* [EXERCISE]
Everything in the data below is left aside except the lines from the one containing "App Store (623, 2207)" through the one containing "Webmaster (223, 1224)"; repeat those exactly.
·····
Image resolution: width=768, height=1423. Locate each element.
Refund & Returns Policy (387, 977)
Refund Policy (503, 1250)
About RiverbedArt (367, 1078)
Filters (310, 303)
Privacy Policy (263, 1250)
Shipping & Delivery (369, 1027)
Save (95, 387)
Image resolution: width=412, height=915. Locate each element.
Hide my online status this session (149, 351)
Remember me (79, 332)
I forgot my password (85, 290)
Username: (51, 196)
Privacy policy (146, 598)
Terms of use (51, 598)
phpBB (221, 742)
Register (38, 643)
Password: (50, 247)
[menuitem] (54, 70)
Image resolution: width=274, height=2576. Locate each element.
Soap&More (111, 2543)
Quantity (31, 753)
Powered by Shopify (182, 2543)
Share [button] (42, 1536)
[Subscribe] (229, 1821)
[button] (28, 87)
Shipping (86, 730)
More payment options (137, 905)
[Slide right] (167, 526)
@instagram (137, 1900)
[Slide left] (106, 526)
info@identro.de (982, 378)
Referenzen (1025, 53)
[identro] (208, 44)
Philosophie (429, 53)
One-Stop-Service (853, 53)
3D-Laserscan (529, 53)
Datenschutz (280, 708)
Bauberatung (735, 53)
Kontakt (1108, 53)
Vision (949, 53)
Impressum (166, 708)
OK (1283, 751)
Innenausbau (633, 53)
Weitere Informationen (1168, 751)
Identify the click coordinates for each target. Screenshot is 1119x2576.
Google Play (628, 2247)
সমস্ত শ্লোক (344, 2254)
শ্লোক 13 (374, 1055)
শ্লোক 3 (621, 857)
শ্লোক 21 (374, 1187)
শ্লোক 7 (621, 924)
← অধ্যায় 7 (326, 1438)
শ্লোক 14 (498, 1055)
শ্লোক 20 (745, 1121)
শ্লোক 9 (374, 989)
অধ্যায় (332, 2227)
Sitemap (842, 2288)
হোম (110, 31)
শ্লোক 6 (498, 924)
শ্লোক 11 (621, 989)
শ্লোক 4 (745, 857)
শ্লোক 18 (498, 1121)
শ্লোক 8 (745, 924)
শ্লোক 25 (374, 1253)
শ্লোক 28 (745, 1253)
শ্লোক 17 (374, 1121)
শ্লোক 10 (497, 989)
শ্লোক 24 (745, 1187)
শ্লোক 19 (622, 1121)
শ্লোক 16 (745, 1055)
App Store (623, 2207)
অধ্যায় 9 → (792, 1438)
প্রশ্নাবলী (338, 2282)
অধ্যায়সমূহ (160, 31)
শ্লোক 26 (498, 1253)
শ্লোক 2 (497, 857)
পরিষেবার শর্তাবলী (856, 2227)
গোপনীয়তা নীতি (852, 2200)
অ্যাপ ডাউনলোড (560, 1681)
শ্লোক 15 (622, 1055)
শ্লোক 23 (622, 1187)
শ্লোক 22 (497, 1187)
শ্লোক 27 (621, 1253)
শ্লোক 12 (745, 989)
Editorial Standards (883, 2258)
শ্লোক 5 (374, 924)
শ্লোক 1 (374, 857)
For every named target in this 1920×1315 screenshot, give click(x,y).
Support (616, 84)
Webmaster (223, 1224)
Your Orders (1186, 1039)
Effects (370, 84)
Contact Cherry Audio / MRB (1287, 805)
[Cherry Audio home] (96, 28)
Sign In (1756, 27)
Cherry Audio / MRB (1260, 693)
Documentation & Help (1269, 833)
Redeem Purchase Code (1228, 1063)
·····
* [RESPONSE AREA]
App Store (623, 2207)
অধ্যায় 9 → (792, 1438)
প্রশ্নাবলী (338, 2282)
অধ্যায়সমূহ (160, 31)
শ্লোক 26 (498, 1253)
শ্লোক 2 (497, 857)
পরিষেবার শর্তাবলী (856, 2227)
গোপনীয়তা নীতি (852, 2200)
অ্যাপ ডাউনলোড (560, 1681)
শ্লোক 15 (622, 1055)
শ্লোক 23 (622, 1187)
শ্লোক 22 (497, 1187)
শ্লোক 27 (621, 1253)
শ্লোক 12 (745, 989)
Editorial Standards (883, 2258)
শ্লোক 5 (374, 924)
শ্লোক 1 (374, 857)
For every named target in this 1920×1315 screenshot, give click(x,y).
Support (616, 84)
Webmaster (223, 1224)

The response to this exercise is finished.